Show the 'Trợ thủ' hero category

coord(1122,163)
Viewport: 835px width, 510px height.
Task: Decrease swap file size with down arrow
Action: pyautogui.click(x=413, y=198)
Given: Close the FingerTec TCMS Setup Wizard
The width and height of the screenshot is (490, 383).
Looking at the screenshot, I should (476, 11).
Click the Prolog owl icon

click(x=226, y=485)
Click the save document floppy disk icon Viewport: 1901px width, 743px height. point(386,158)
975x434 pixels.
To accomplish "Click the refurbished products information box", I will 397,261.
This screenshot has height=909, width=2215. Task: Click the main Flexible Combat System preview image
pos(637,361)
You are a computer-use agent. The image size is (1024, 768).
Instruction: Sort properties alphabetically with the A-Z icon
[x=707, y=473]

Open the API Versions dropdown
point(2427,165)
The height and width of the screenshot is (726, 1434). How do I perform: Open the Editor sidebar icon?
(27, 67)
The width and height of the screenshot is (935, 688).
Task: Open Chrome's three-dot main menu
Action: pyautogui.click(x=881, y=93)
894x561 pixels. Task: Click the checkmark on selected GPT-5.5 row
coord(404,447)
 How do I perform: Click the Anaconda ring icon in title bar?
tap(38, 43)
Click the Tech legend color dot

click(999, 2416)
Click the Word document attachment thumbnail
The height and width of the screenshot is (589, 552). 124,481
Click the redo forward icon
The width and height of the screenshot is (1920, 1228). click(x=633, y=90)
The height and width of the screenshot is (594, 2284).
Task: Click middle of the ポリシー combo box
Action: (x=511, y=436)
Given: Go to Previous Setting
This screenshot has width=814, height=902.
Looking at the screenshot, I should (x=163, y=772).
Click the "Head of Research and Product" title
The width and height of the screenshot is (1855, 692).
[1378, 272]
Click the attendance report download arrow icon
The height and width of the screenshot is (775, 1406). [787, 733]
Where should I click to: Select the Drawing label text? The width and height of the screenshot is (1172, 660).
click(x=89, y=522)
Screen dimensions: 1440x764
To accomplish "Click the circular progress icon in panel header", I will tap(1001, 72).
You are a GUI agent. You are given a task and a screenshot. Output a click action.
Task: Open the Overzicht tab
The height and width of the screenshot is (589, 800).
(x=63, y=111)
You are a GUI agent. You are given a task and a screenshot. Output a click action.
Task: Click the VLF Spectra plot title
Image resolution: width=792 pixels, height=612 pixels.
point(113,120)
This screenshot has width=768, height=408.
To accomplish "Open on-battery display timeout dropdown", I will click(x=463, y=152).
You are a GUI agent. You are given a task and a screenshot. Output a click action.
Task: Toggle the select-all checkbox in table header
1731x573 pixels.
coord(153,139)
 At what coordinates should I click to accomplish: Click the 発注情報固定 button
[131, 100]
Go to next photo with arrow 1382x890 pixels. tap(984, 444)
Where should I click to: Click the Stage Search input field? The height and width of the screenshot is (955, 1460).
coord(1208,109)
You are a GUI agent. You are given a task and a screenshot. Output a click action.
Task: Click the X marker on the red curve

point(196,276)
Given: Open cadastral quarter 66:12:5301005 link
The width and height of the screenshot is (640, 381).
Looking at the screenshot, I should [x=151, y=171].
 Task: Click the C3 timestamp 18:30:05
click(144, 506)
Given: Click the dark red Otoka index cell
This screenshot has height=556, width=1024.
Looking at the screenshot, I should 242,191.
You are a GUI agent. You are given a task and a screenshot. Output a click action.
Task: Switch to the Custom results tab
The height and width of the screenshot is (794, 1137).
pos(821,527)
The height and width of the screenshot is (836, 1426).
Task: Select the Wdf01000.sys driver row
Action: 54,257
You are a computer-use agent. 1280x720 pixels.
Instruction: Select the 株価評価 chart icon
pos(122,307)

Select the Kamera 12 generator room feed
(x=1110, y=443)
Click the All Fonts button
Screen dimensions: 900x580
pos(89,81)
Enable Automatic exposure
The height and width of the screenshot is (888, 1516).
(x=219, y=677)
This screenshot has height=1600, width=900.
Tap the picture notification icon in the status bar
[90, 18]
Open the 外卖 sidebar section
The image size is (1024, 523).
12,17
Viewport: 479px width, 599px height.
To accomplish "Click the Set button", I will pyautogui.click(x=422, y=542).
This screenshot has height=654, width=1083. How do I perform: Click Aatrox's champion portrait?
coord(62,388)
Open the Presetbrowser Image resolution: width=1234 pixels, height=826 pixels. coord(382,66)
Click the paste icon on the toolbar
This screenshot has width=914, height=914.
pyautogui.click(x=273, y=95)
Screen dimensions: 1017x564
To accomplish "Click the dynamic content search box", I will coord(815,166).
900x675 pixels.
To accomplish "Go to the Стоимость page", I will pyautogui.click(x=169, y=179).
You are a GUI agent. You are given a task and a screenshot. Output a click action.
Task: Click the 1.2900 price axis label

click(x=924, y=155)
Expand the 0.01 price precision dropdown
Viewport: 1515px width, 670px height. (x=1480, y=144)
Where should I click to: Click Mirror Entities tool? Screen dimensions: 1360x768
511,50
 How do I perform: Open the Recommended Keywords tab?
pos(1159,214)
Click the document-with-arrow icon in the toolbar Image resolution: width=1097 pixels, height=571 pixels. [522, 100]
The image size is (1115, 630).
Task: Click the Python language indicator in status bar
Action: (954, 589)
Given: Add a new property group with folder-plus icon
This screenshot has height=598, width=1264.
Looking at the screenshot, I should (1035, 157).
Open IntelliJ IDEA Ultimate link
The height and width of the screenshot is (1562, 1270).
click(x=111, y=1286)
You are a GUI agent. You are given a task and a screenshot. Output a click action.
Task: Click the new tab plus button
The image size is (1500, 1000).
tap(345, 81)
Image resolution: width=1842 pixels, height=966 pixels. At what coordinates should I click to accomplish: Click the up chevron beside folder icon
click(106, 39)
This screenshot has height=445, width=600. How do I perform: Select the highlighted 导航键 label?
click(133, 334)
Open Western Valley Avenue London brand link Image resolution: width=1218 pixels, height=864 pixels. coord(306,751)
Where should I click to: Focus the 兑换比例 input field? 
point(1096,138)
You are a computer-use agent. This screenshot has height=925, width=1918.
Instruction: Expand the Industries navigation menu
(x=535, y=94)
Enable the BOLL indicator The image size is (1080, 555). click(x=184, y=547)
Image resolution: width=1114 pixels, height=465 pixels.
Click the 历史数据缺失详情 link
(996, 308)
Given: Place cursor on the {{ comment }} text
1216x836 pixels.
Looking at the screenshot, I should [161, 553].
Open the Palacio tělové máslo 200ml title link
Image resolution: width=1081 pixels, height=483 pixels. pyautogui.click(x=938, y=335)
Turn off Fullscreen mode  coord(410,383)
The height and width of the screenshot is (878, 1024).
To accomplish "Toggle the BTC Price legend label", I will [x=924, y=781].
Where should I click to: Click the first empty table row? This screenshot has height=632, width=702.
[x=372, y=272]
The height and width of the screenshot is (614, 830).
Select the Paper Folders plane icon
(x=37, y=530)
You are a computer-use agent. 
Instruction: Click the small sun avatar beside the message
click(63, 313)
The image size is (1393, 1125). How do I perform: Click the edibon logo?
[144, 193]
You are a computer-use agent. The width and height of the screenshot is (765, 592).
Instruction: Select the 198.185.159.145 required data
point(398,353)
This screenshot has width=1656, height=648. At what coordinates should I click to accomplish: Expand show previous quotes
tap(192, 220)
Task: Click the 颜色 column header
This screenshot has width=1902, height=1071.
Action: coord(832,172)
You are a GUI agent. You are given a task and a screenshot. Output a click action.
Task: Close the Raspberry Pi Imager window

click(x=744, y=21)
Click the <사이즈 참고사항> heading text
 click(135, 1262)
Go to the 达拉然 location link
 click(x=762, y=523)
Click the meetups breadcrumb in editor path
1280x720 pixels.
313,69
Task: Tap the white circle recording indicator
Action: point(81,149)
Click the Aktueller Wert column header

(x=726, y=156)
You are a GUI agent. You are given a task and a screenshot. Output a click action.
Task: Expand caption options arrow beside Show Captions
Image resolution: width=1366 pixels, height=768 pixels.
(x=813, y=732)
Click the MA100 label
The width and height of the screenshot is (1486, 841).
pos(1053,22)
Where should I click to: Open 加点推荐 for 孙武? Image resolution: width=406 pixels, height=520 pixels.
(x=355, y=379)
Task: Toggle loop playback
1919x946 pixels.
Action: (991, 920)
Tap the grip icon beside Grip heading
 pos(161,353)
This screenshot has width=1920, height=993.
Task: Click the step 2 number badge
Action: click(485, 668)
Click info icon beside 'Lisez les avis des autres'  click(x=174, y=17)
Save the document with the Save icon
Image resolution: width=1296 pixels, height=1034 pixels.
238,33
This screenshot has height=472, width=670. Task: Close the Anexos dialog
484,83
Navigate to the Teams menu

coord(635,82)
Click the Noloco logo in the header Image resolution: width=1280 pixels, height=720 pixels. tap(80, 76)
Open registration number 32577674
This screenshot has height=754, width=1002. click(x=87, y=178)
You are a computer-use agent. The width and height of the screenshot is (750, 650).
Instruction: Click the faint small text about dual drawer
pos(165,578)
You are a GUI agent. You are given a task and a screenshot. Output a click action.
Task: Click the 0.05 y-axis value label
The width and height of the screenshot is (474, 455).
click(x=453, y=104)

• **Your goal**: Word for word, output the lines of the data from its first line through the line where "Click the save" appears, and stop there.

• **Solution to this task**:
Show the 'Trợ thủ' hero category

coord(1122,163)
Viewport: 835px width, 510px height.
Task: Decrease swap file size with down arrow
Action: pyautogui.click(x=413, y=198)
Given: Close the FingerTec TCMS Setup Wizard
The width and height of the screenshot is (490, 383).
Looking at the screenshot, I should (476, 11).
Click the Prolog owl icon

click(x=226, y=485)
Click the save document floppy disk icon Viewport: 1901px width, 743px height. point(386,158)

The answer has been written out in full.